• [Direction]: Repeat word for word the passage of the camera lens thread between "Hello I recently" and "the classic 5D.", inclusive.

• [Source extract]:
»»
# New lens or upgrade to full frame? (details inside)



## NoahMommy (Jan 17, 2014)

Hello I recently purchased my first DSLR a Canon SL1.  I have been using it soley with the 50mm f/1.4 lens.  The lens is great - I'm happy with the image quality / sharpness / bokeh etc.  However most of my photos are indoors of my toddler son.  I find that I have to back up far to get shots of more than his face.  And even sometimes I can't back up far enough before hitting a wall. We are expecting another child and I think the cropping will be even more of an issue as I want to take pictures of the 2 kids together, group shots, etc.

So I'm thinking of getting either (1) the new 35mm f/2 or (2) classic 5d since both are around $600 (new baby coming, on a budget!).  Looking for advice as to what would take better baby / children / group shots, the 35 mm f/2 on my SL1 or the 50 mm f/1.4 on the classic 5D.

FYI with life being pretty crazy I pretty much want to get a camera / lens combination that I can use 99% most of the time without switching lenses.

Please let me know what you think and / or if you have other suggestions!!!


----------



## badrano (Jan 17, 2014)

It's not an issue with the camera, you just need a lens to give more focal length flexibility.

You could go with the 35mm prime lens, but I would go with a good zoom lens like like the 18-135mm f/3.5-5.6 (as an example) to have more flexibility.  I have a Nikon with the 18-105mm kit lens and I'm happy with the picture quality.


----------



## Scuba (Jan 17, 2014)

I would just get the 35mm or consider the 28mm.  I wouldn't go to a zoom unless you are going to get a fast zoom since most of your shots are indoors.


----------



## NoahMommy (Jan 17, 2014)

badrano said:


> It's not an issue with the camera, you just need a lens to give more focal length flexibility.
> 
> You could go with the 35mm prime lens, but I would go with a good zoom lens like like the 18-135mm f/3.5-5.6 (as an example) to have more flexibility. I have a Nikon with the 18-105mm kit lens and I'm happy with the picture quality.





Scuba said:


> I would just get the 35mm or consider the 28mm. I wouldn't go to a zoom unless you are going to get a fast zoom since most of your shots are indoors.



Thanks for the replies.  I failed to mention I did buy the camera with the kit lens.  I wasn't happy with the sharpness of the kit lens and also it is quite bulky.  I am leaning towards getting the 35mm f/2.  Do you think distortion will be a problem for close up shots though?


----------



## vimwiz (Jan 17, 2014)
««
• [Raw data]:
»»
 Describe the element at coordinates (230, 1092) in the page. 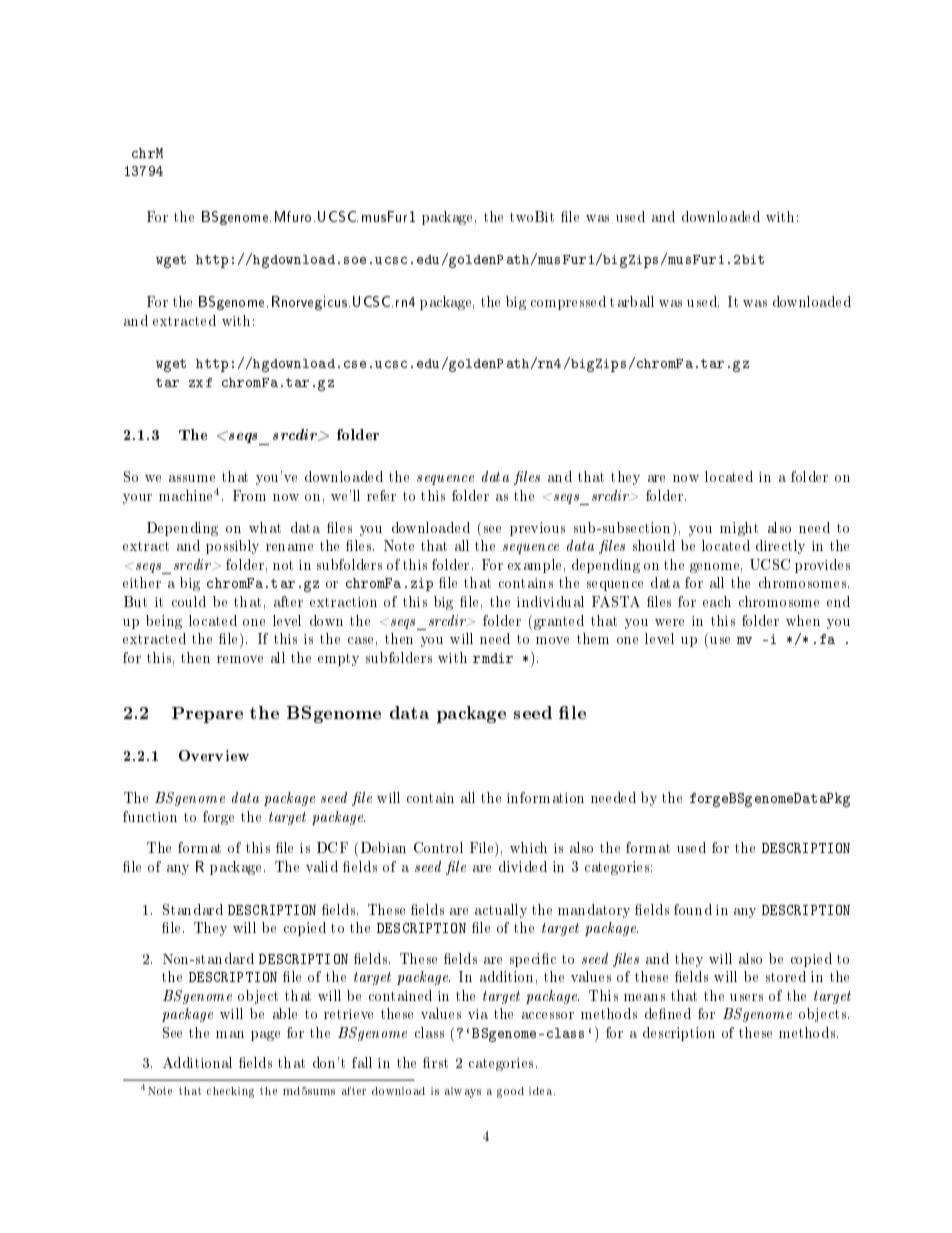

I see `checking` at that location.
««
• [Output of the task]:
Hello I recently purchased my first DSLR a Canon SL1.  I have been using it soley with the 50mm f/1.4 lens.  The lens is great - I'm happy with the image quality / sharpness / bokeh etc.  However most of my photos are indoors of my toddler son.  I find that I have to back up far to get shots of more than his face.  And even sometimes I can't back up far enough before hitting a wall. We are expecting another child and I think the cropping will be even more of an issue as I want to take pictures of the 2 kids together, group shots, etc.

So I'm thinking of getting either (1) the new 35mm f/2 or (2) classic 5d since both are around $600 (new baby coming, on a budget!).  Looking for advice as to what would take better baby / children / group shots, the 35 mm f/2 on my SL1 or the 50 mm f/1.4 on the classic 5D.